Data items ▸
=====

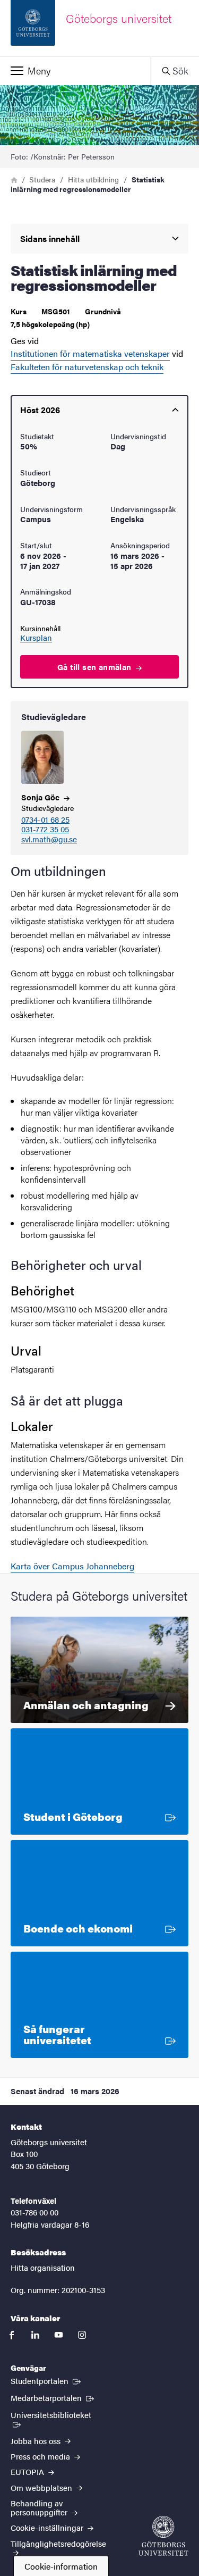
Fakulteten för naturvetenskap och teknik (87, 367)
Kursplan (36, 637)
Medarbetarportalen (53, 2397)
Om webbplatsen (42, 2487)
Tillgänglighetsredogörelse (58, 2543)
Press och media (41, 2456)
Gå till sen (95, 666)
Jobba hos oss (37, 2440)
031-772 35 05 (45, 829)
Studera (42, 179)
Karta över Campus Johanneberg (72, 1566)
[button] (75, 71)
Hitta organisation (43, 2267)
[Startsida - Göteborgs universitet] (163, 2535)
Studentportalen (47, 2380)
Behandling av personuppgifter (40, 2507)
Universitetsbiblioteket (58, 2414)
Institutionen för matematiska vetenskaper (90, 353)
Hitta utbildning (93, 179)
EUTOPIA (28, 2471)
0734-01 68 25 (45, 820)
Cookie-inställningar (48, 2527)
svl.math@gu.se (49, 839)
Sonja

=====

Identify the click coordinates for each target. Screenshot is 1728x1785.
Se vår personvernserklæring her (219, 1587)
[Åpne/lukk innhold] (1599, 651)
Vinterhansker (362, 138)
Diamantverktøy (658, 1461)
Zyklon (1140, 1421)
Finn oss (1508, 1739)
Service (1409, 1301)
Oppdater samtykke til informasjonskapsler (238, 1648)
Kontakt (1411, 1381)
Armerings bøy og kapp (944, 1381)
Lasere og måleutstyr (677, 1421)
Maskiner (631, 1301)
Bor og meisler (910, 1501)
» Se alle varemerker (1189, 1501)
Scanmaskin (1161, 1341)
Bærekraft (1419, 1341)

=====

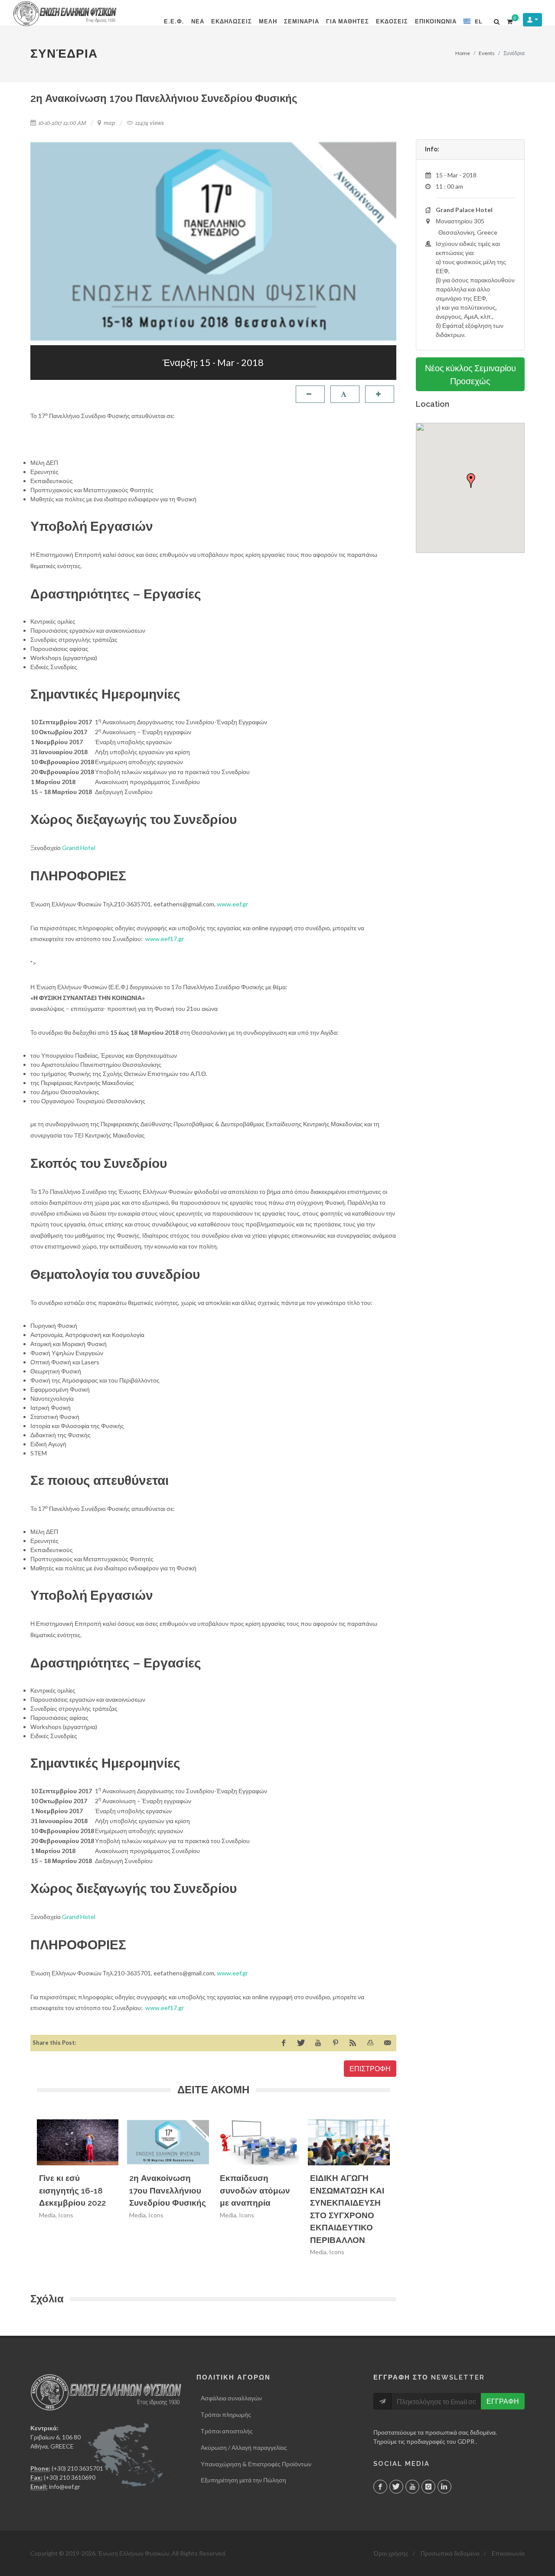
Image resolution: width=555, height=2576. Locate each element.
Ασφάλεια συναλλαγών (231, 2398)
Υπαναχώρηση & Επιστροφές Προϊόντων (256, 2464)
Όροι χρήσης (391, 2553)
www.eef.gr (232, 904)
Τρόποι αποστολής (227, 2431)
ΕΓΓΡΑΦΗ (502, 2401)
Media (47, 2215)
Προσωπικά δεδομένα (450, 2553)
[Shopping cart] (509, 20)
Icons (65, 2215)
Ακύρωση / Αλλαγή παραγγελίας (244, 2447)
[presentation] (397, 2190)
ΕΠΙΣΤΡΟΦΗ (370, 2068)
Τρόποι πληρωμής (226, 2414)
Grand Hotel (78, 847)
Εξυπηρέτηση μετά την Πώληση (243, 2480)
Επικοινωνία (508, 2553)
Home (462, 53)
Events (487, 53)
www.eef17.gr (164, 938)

=====

TASK INSTRUCTIONS ▸
With the line that has "Ακύρωση / Αλλαγή παραγγελίας (244, 2447)" as the first and the line that has "www.eef17.gr (164, 938)" as the last, repeat exactly that run of lines above and no more.

TASK OUTPUT ▸
Ακύρωση / Αλλαγή παραγγελίας (244, 2447)
[presentation] (397, 2190)
ΕΠΙΣΤΡΟΦΗ (370, 2068)
Τρόποι πληρωμής (226, 2414)
Grand Hotel (78, 847)
Εξυπηρέτηση μετά την Πώληση (243, 2480)
Επικοινωνία (508, 2553)
Home (462, 53)
Events (487, 53)
www.eef17.gr (164, 938)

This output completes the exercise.